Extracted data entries
((

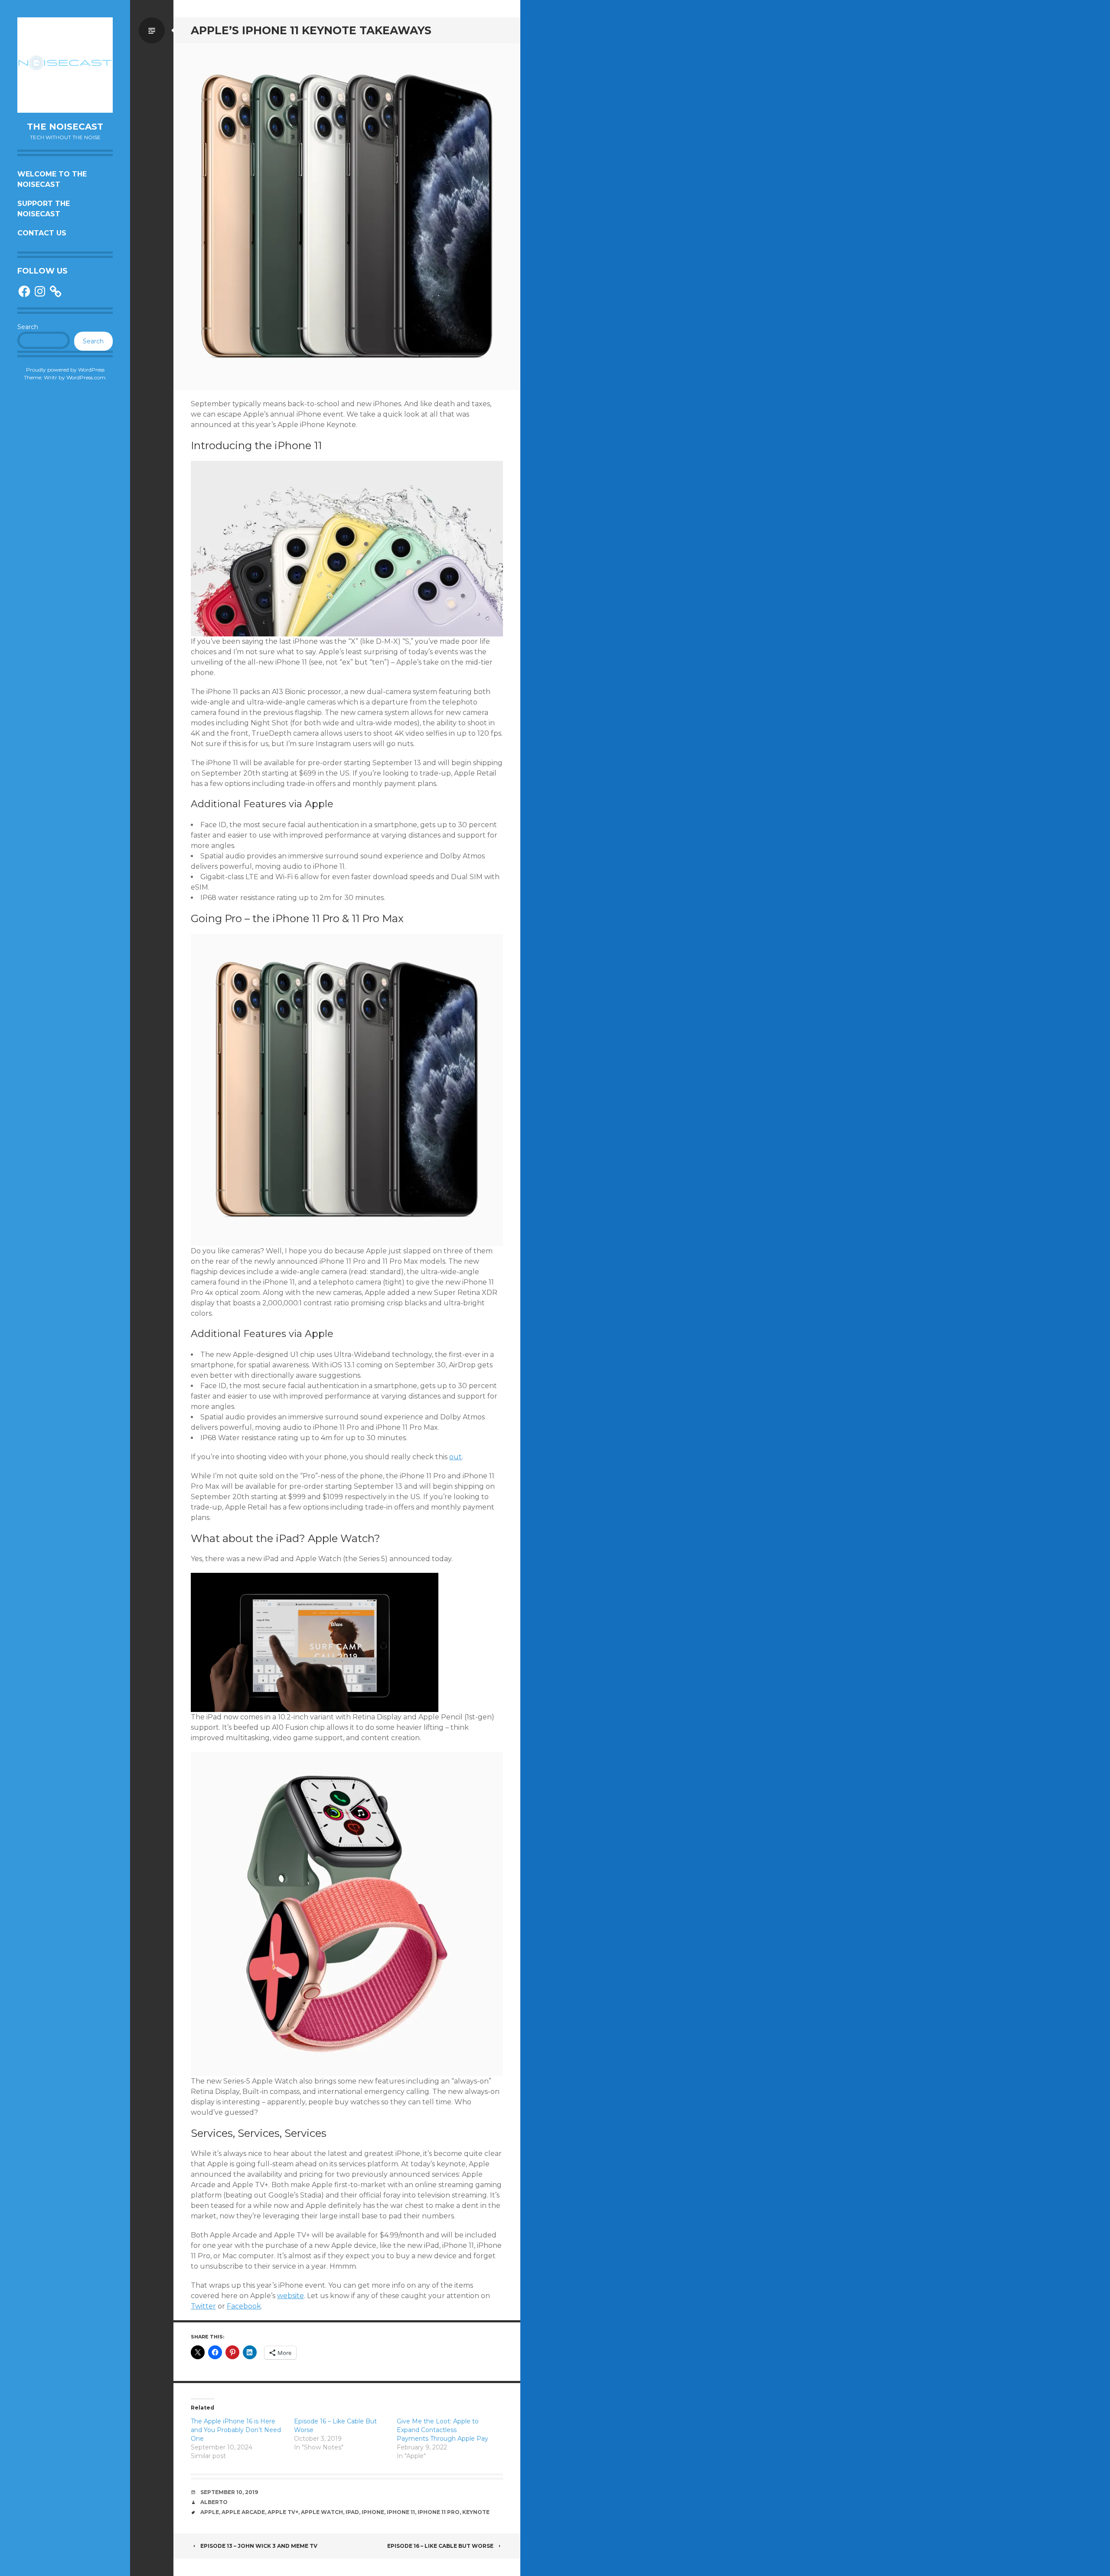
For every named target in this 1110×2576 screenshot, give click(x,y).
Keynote (476, 2512)
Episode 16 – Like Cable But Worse (440, 2546)
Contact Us (41, 233)
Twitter (203, 2306)
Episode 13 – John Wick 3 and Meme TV (258, 2546)
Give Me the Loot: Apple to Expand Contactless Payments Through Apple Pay (442, 2429)
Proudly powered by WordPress (65, 369)
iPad (352, 2512)
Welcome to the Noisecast (52, 179)
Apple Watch (322, 2512)
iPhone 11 (401, 2512)
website (290, 2296)
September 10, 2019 (229, 2492)
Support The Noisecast (43, 208)
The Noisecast (65, 126)
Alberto (214, 2502)
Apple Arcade (243, 2512)
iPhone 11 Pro (439, 2512)
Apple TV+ (283, 2512)
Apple (209, 2512)
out (455, 1457)
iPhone (373, 2512)
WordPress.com (85, 377)
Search (27, 327)
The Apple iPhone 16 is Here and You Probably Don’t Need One (236, 2429)
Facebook (244, 2306)
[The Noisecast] (65, 65)
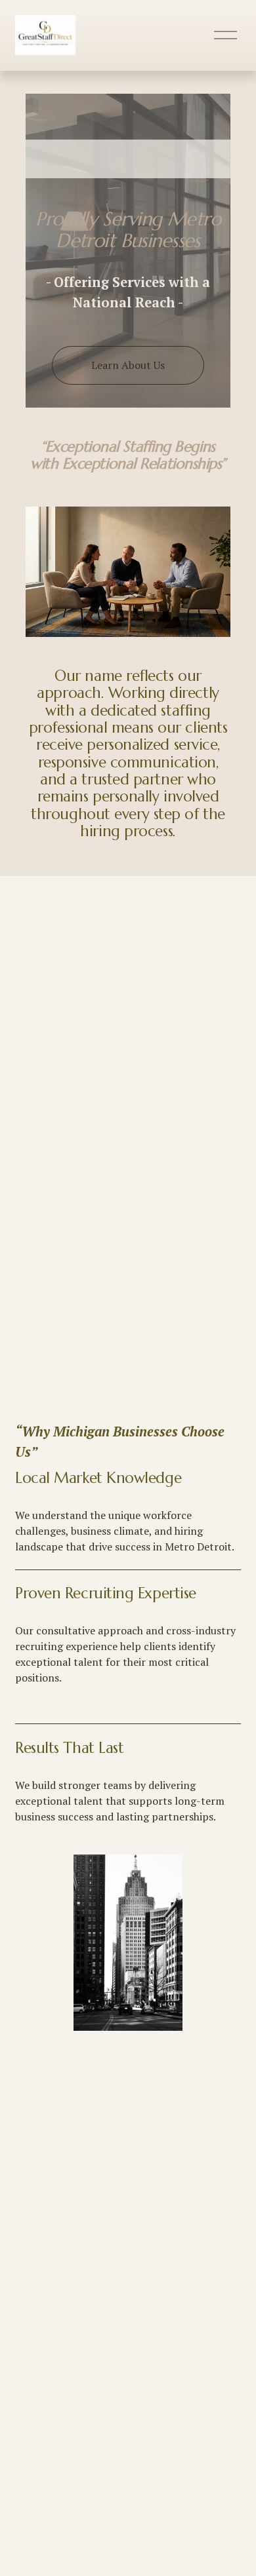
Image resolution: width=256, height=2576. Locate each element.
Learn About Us (128, 365)
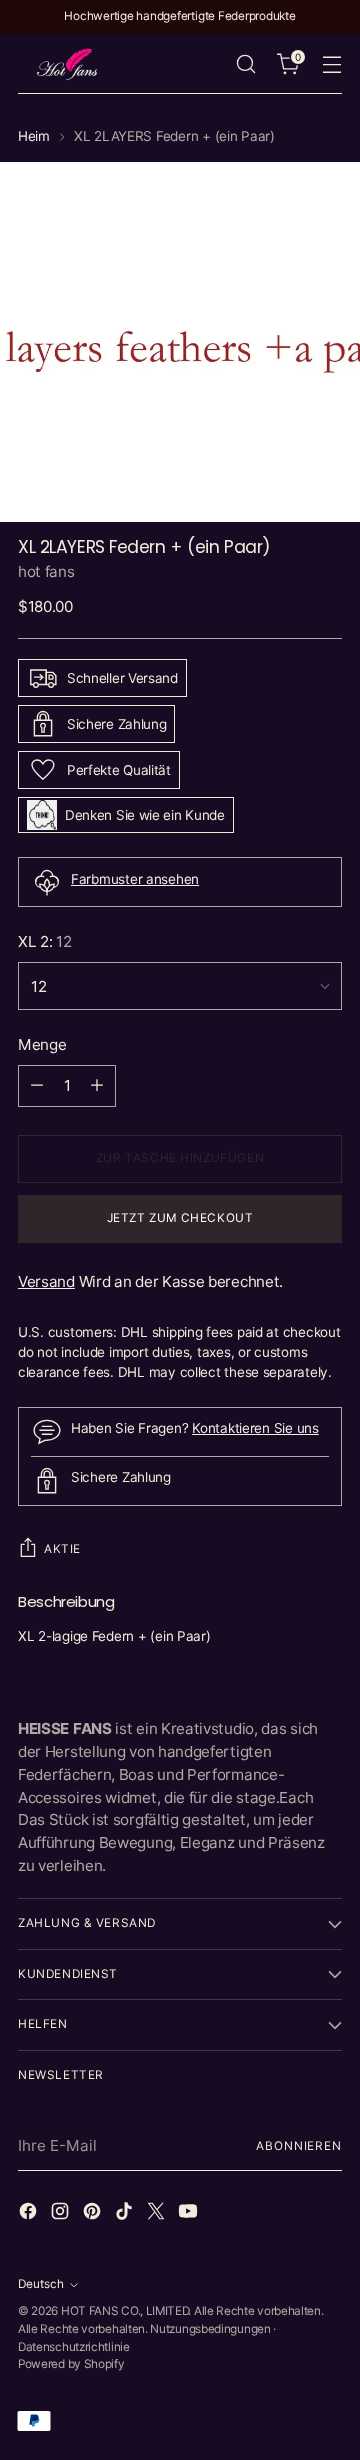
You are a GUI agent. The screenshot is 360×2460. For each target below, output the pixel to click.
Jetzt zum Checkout (180, 1218)
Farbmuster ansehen (135, 879)
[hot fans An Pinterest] (94, 2214)
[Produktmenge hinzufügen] (97, 1086)
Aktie (62, 1549)
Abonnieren (299, 2146)
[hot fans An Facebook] (30, 2214)
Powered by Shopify (71, 2364)
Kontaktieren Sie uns (255, 1428)
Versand (46, 1281)
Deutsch (41, 2284)
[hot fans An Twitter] (158, 2214)
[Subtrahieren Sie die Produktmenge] (37, 1086)
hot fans (46, 571)
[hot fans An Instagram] (62, 2214)
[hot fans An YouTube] (190, 2214)
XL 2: (45, 941)
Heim (34, 136)
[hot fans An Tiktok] (126, 2214)
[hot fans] (68, 63)
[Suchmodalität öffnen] (245, 64)
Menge (42, 1044)
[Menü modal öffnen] (331, 64)
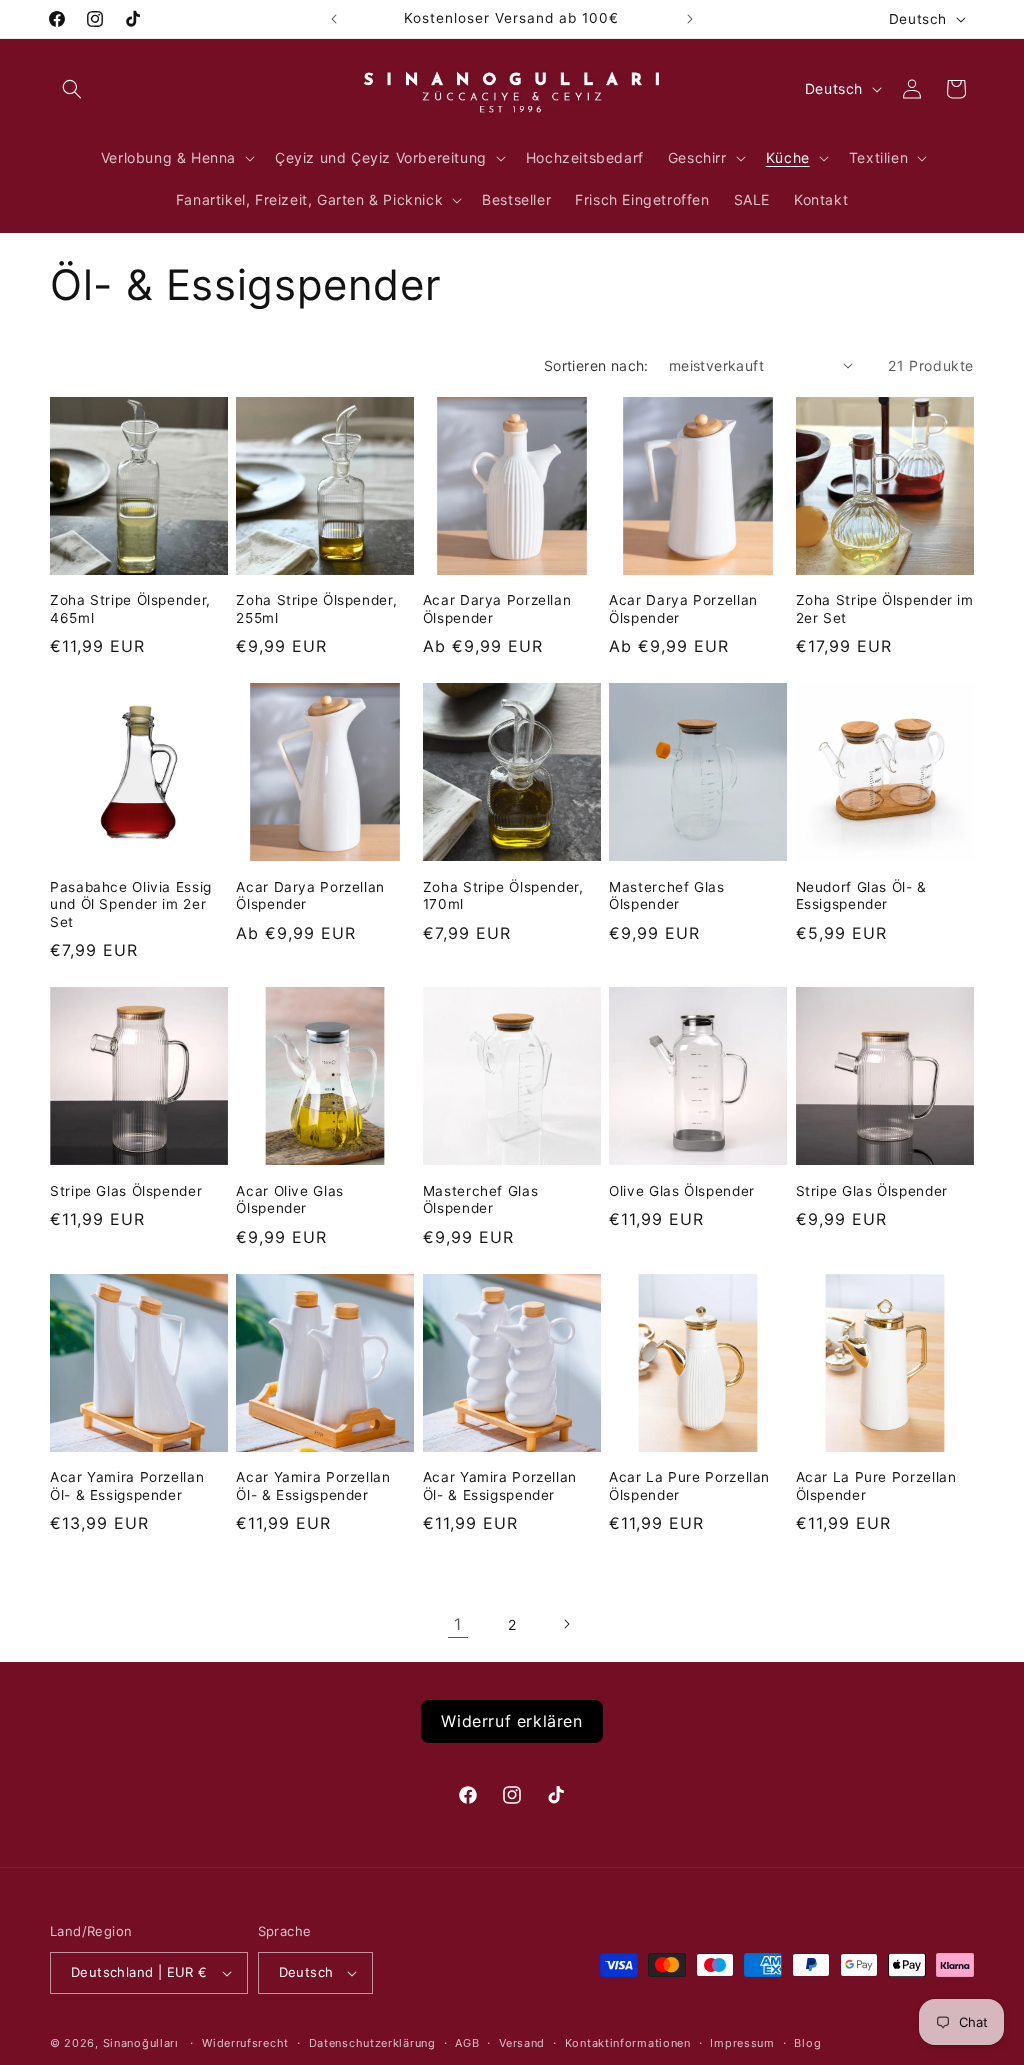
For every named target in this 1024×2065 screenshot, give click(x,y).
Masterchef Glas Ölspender (666, 896)
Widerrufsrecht (245, 2043)
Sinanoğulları (141, 2043)
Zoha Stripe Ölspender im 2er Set (885, 609)
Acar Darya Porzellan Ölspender (497, 609)
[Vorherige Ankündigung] (334, 19)
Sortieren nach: (596, 365)
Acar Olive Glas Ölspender (289, 1200)
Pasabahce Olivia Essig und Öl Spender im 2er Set (131, 904)
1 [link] (458, 1624)
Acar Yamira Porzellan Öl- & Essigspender (127, 1486)
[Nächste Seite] (566, 1624)
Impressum (742, 2043)
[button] (72, 89)
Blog (807, 2043)
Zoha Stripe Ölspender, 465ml (130, 609)
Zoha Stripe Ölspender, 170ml (503, 896)
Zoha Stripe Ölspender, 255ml (316, 609)
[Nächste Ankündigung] (690, 19)
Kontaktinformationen (628, 2043)
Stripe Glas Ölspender (126, 1191)
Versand (522, 2043)
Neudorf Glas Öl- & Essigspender (861, 896)
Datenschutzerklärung (372, 2043)
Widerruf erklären (511, 1721)
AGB (467, 2043)
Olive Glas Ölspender (682, 1191)
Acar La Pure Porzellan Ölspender (689, 1486)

))

### What the task requires
Note every line above where the string "Glas" shows up, and copy those lines.

### Answer space
Masterchef Glas Ölspender (666, 896)
Acar Olive Glas Ölspender (289, 1200)
Stripe Glas Ölspender (126, 1191)
Neudorf Glas Öl- & Essigspender (861, 896)
Olive Glas Ölspender (682, 1191)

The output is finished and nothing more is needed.